CHP VEYE SOL NEYE İŞARET ETMİŞ VEYA TEHDİT SAVURMUŞSA YARGIÇLAR TARAFINDAN ER GEÇ YERİNE GETİRİLİYORDU!
Dünya siyasetinin özellikle 2. Dünya savaşından sonra devlet merkezi konumdan çıkarak fert merkezli konuma geçmesi ve bununla Türkiye’ye NATO ye giriş veya diğer istekleri karşılığında geçilen ve gerçek manada ilk çok partili seçime 1950 Genel seçimlerinde b CHP’nin 10 yıl boyunca iktidardan uzaklaşmasına rağmen yüksek yargı,tsk ile yüksek öğrenim başta olmak üzere Meslek Odalarından STK’lara kadar bir çok kurum CHP’nin arka bahçesi olma konumun sürdürdü.

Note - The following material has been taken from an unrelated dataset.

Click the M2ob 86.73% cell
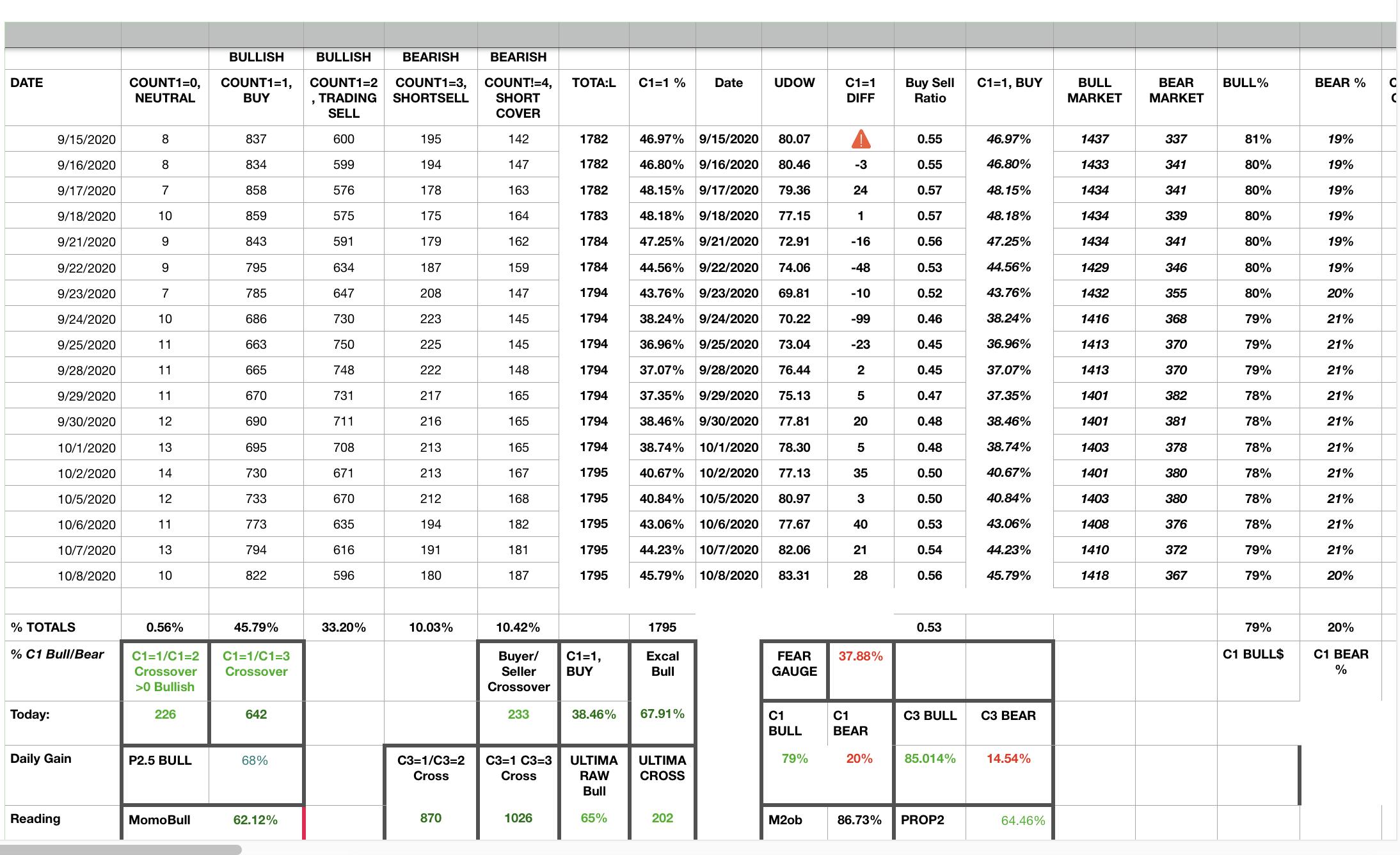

Türkiye’ye demokrasi, inanç ve fikir hürriyeti ile ekonomik yönden kelimenin tam anlamıyla çağ atlattıran Menderes hükümetine İnönü tarafından yapılan” Sizi bende kurtaramam tehdidi Yassı ada yargıcı Başol’un” Sizi buraya gönderen irade bun istiyor(!)” sözü ile neticelendi.

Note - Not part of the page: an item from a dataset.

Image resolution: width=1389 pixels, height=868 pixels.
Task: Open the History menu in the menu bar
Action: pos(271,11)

CHP VE DİĞER SOL PARTİLER GERÇEK SEÇİMLE HİÇ BİR ZAMAN MİLLETTEN İKTİDARA GELECEK DESTEĞİ ALAMASADA 27 MAYIS İLE 12 MART VE 28 ŞUBAT DARBELERİYLE İKTİDAR OLDU!!!
CHP ve davamı olan partiler hiçbir zaman millet tarafından tek başlarına iktidara gelecekleri destek verilmese de sürekli olarak arka bahçeleri olarak gördükleri Silahlı kuvvetlerden, Yüksek yargı ile Akademisyenlere kadarki yelpaze tarafından orta başlıkta belirtildiği gibi bir şekilde iktidar veya iktidar ortağı yapıldılar.
2010 Anayasa referandumuyla başlayarak 15 Temmuz alçak kalkışmasıyla ivme kazanan sivilleşme ve normalleşme ile tüm kurumların statüko yerine milletin kurumları haline getirilmesine kadar CHP’nin isteği bir şekilde yerine getirildiğinden CHP aşağıda değineceğim 27 Nisan 2007 Cumhurbaşkanlığı seçimindeki gibi millet ve milletin gönlünü almaya dayalı olan bu sisteme uymaya ihtiyaç duymadı!
CHP 2007 DE ÖZAL, DEMİREL VE SEZERİN SEÇİMİNDE ARANMAYAN ESKİ YARGITAY BAŞSAVCISI SABİH ‘KANADOĞLU’NUN SONRADAN ÇIKMA 367 YETER SAYISINA MAL BULMUŞ MAĞRİBİ GİBİ SARILDI!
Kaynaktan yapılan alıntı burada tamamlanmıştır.